BACKGROUND: Peroxisome proliferator-activated receptors (PPARs) are ligand-dependent nuclear transcription factors that regulate beta-oxidation of fatty acids in various tissues. PPARalpha ligands also protect against pathological damage especially resulting from angiotensin II hypertension. The modulating effect of PPARalpha on hemodynamic effects elicited by angiotensin II under normal conditions, however, is not fully known. METHOD: We therefore evaluated renal and systemic hemodynamic effects of angiotensin II in normal animals treated with PPARalpha ligands. RESULTS: PPARalpha ligands clofibrate (250 mg/kg), fenofibrate (100 mg/kg), or pirixinic acid (WY14643; 45 mg/kg) each elicited an increase in renal peroxisomal beta-oxidation, accompanied by increased renal nitric oxide production. Clofibrate blunted the angiotensin II (3-100 ng/kg)-induced increase in mean arterial blood pressure (P < 0.05) but attenuated the reduction in renal cortical blood flow (laser Doppler flowmetry; P < 0.05).
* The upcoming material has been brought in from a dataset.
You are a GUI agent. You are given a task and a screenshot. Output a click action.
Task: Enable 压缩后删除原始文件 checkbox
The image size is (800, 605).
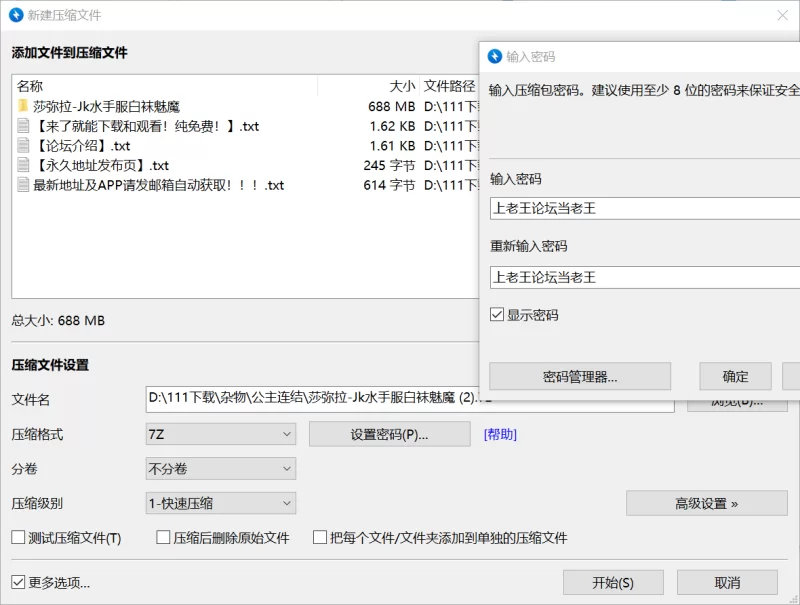(x=163, y=538)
N(omega)-nitro-L-arginine methyl ester (L-NAME) but not D-NAME (100 mg/l) blunted clofibrate-induced inhibition of angiotensin II responses. In the presence of the angiotensin type 1 (AT1)-antagonist losartan (3 mg/kg), clofibrate uncovered a hypotensive effect of angiotensin II and further blunted the residual renal vasoconstriction. L-NAME or the angiotensin type 2 (AT2)-antagonist (S-[+]-1-[(4-dimethylamino]-3-methylphenyl)methyl]-5-[diphenylacetyl]-4,5,6,7-tetrahydro-1H-imidazol[4,5-c]pyridine-6-carboxilic acid; PD123319), but not D-NAME, blunted the effects of losartan and blocked the hypotensive effects of angiotensin II in losartan-treated rats. Except in rats treated for 7 days with WY14643, AT1-receptor expression was downregulated (P < 0.05) while AT2-receptor expression was upregulated (P < 0.05) in renal cortical homogenates from rats treated with clofibrate or WY14643. CONCLUSION: These data suggest that PPARalpha activation counters AT1-mediated pressor and vasoconstrictor effects and that, during AT1 receptor blockade, PPARalpha activation leads to hypotension coupled to AT2-receptor activation by a mechanism probably involving nitric oxide production.